* Written problem
Please gather every line of the records below that contains the string "breadcrumb", and copy each one out in full.

* Supplied data
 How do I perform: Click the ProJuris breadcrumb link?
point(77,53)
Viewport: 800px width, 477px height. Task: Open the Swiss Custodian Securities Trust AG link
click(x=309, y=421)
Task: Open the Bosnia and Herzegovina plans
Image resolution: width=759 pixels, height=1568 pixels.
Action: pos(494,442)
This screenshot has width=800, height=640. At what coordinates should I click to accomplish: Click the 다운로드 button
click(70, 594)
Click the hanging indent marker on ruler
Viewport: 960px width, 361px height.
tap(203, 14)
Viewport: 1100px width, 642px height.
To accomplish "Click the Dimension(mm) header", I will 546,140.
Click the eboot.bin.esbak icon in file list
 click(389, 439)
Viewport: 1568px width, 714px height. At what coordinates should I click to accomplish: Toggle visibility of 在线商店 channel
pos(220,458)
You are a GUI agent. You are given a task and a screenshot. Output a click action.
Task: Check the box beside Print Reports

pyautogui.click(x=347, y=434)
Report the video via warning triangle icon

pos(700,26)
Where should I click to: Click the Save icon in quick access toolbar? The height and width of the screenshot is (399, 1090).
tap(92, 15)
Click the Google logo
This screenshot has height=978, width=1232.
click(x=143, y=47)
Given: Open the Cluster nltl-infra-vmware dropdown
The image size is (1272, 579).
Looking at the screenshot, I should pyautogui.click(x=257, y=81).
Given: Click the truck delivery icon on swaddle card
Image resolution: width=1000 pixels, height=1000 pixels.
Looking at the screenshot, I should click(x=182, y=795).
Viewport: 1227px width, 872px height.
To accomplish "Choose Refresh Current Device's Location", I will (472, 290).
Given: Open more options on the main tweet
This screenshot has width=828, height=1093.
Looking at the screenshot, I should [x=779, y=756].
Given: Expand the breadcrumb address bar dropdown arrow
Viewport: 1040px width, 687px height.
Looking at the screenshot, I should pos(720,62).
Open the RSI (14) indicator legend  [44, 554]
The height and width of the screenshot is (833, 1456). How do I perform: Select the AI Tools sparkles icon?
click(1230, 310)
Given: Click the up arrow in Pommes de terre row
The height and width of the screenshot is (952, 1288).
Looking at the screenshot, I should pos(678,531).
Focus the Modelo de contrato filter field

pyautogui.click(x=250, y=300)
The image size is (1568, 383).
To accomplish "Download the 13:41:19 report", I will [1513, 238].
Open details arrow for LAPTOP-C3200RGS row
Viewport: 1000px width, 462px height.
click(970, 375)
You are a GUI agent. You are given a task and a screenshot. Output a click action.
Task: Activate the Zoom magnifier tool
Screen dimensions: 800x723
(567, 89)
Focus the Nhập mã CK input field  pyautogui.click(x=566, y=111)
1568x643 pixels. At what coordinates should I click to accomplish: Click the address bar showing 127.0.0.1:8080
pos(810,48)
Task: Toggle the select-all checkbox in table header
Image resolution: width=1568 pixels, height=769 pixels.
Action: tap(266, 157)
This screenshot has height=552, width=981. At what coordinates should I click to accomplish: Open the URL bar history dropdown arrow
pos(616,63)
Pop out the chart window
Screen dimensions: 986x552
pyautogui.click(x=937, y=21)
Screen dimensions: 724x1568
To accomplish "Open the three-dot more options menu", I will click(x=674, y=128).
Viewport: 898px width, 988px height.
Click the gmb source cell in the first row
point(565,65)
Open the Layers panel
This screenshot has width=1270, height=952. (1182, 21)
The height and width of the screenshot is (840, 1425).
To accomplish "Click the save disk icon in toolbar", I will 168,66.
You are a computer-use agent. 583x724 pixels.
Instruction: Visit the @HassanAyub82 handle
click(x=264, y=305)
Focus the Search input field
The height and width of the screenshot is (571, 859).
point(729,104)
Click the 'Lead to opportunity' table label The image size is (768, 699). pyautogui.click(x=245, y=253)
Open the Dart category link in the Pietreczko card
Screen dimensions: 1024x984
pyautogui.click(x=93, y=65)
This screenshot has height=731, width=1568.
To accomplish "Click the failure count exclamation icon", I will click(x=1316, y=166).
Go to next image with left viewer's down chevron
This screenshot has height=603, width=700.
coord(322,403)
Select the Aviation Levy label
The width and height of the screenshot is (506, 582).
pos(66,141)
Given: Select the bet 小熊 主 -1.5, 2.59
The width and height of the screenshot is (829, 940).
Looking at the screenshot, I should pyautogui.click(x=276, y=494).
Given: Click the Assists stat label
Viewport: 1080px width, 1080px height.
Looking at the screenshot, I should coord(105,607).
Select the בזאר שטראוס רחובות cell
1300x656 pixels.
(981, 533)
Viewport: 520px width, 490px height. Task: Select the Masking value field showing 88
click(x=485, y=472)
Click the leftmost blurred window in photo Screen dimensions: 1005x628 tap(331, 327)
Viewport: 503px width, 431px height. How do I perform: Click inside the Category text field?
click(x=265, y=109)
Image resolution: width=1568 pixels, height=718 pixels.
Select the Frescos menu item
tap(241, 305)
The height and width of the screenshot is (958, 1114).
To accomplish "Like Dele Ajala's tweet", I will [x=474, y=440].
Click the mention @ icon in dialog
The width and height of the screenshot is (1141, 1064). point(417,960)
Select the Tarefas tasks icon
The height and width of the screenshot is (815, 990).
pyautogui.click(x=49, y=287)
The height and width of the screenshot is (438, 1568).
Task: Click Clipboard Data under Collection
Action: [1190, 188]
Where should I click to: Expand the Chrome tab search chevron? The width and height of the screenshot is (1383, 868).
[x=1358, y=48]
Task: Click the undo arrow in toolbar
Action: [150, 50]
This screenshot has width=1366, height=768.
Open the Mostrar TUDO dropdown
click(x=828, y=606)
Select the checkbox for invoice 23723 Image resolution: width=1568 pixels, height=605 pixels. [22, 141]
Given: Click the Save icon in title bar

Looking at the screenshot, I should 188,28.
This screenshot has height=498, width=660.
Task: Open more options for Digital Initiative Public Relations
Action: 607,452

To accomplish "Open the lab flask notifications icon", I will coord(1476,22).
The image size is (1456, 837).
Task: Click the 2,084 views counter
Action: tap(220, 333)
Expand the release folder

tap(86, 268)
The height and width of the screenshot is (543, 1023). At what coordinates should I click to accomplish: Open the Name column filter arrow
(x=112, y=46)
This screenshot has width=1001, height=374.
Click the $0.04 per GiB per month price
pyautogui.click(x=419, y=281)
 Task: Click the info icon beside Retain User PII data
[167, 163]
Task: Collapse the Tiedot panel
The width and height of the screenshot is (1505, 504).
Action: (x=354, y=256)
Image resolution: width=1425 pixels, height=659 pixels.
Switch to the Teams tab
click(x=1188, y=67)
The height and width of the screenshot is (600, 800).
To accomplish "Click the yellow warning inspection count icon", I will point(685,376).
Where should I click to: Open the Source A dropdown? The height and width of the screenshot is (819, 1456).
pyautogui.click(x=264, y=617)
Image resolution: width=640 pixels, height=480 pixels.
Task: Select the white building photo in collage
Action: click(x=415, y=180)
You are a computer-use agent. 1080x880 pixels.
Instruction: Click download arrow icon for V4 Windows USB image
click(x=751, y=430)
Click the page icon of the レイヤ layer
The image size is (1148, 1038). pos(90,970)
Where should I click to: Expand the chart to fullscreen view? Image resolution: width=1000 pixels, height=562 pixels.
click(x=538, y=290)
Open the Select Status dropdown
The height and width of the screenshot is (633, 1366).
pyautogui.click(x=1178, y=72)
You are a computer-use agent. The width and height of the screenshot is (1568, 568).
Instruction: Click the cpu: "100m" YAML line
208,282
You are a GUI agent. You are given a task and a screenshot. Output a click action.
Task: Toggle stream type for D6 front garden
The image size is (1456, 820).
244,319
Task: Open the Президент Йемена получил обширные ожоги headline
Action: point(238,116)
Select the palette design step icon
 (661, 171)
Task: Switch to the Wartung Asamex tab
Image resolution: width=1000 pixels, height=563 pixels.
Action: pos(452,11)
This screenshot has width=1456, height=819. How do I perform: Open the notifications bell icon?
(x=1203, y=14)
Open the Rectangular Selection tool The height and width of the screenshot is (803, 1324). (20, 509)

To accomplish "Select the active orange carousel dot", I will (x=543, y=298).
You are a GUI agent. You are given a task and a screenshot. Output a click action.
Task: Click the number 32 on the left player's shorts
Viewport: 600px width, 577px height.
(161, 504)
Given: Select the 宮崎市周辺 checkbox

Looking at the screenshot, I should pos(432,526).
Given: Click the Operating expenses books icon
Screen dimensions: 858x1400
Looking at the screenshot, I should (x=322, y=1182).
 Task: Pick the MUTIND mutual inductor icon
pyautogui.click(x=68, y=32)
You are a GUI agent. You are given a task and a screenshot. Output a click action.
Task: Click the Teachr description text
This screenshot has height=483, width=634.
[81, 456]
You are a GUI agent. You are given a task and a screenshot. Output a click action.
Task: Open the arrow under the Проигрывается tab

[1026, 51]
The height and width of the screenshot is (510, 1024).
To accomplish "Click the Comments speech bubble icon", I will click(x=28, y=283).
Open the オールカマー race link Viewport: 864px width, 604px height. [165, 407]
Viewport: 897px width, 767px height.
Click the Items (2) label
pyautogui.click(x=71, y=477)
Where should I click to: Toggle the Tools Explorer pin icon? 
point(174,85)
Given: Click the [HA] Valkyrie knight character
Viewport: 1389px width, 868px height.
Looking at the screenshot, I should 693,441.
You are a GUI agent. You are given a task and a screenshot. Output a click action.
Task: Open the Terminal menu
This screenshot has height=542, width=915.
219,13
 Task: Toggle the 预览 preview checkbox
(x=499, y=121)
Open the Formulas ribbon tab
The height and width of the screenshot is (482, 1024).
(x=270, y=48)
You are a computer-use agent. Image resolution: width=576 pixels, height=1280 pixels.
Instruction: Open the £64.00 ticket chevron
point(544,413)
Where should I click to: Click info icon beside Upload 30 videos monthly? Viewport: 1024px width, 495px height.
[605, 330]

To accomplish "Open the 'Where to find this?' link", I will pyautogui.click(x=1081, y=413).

* Expected answer
 How do I perform: Click the ProJuris breadcrumb link?
Given: Expand the breadcrumb address bar dropdown arrow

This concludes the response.